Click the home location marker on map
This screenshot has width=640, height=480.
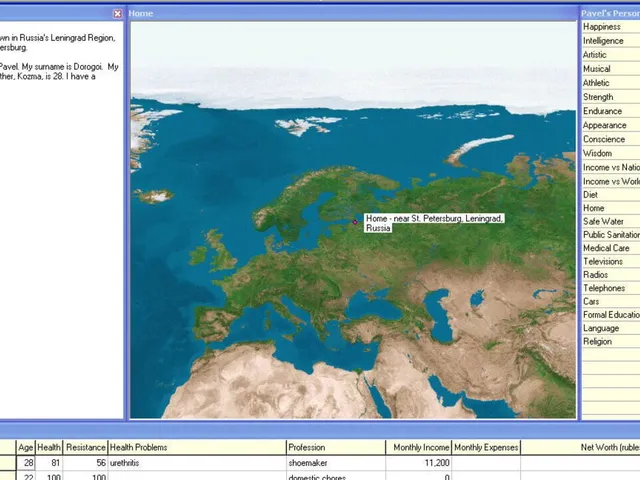(355, 222)
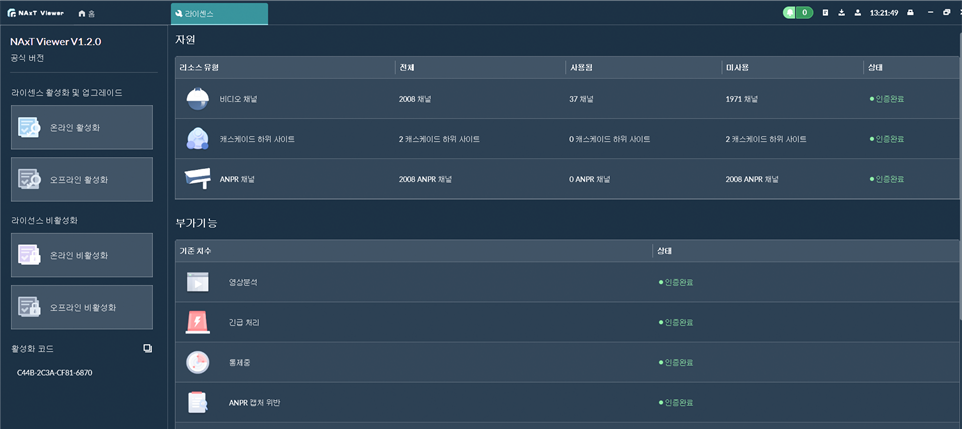
Task: Restore down the application window
Action: point(946,13)
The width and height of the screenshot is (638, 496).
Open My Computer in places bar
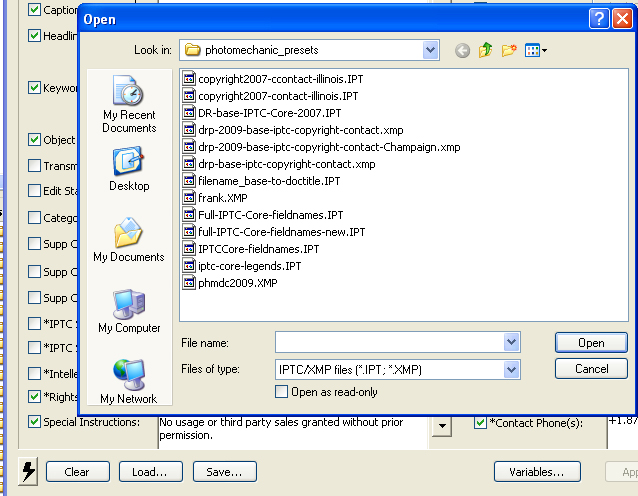[x=129, y=312]
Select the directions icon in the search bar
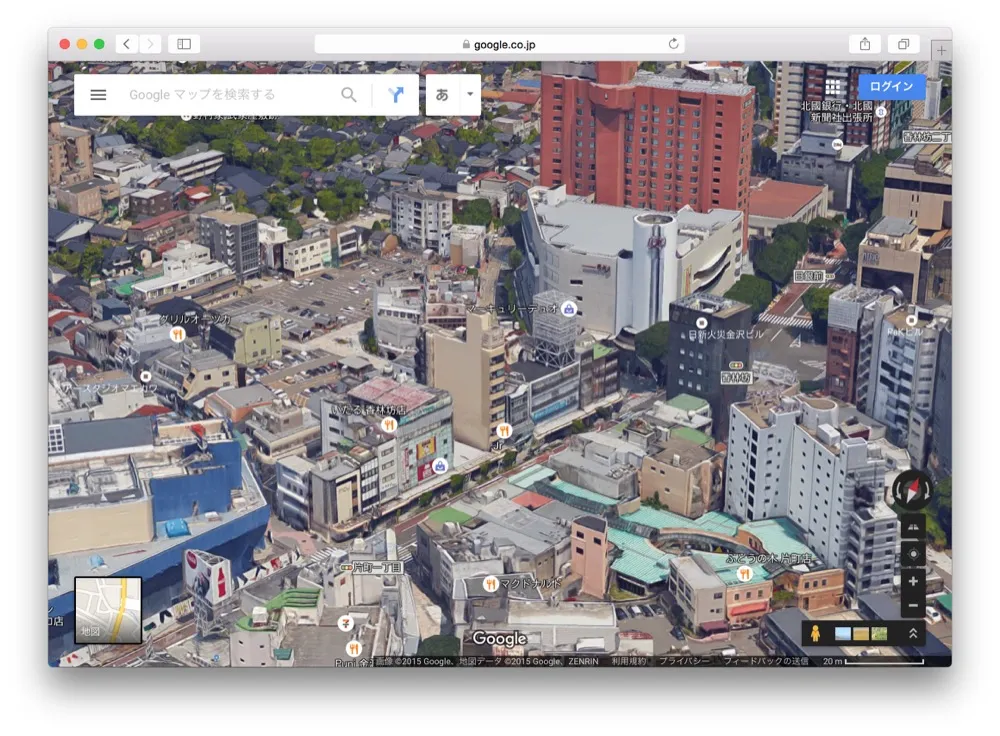Image resolution: width=1000 pixels, height=736 pixels. 397,94
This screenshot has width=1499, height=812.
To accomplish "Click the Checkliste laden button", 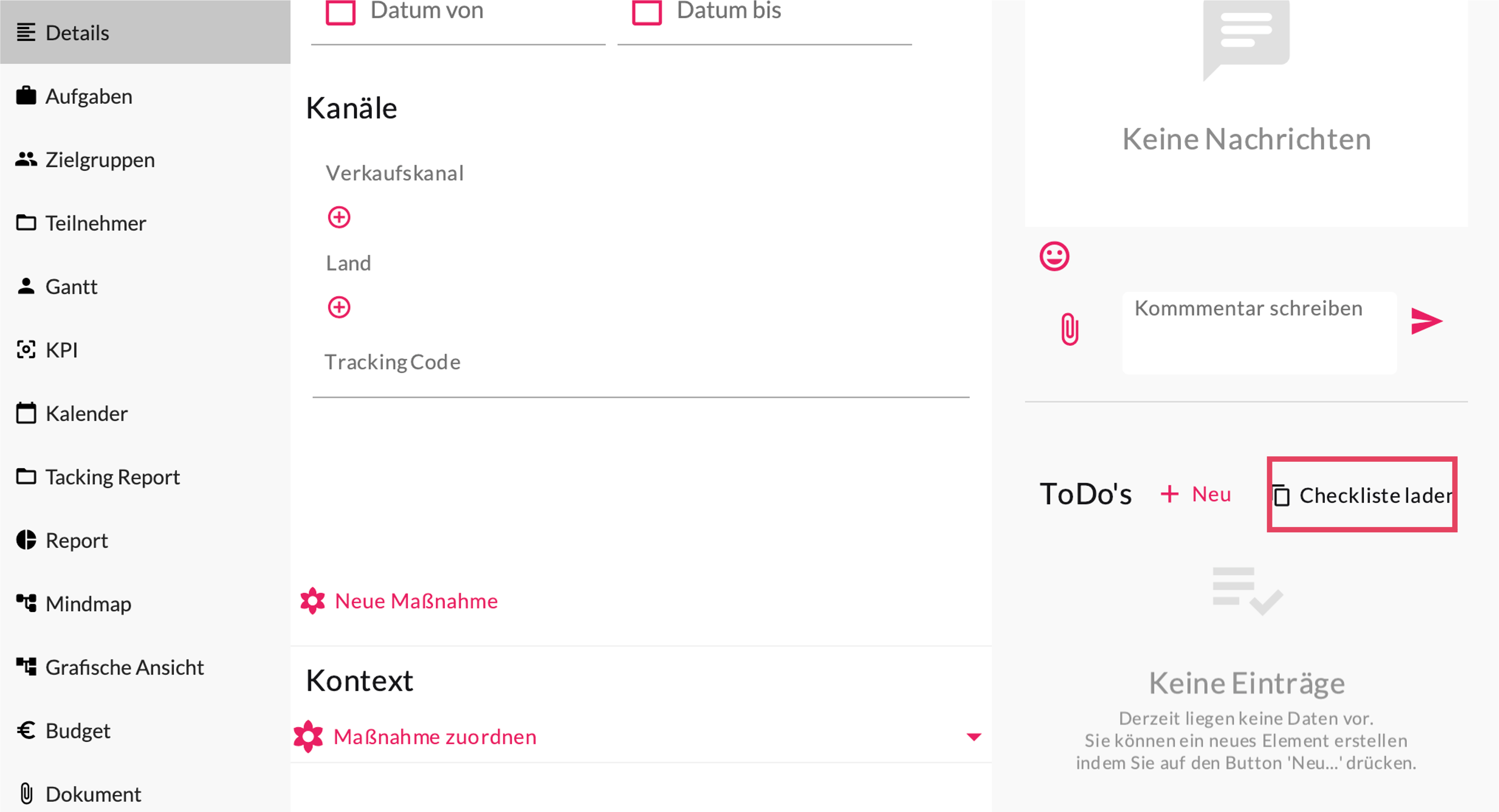I will coord(1362,495).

** Activity **
Your output should be the lines above from the one that contains "The width and" through the one that contains "This screenshot has width=1499, height=812.", word for word, with pictures left out.

** Your solution **
The width and height of the screenshot is (638, 496).
Open My Computer in places bar
[x=129, y=312]
Select the directions icon in the search bar
Image resolution: width=1000 pixels, height=736 pixels. 397,94
This screenshot has width=1499, height=812.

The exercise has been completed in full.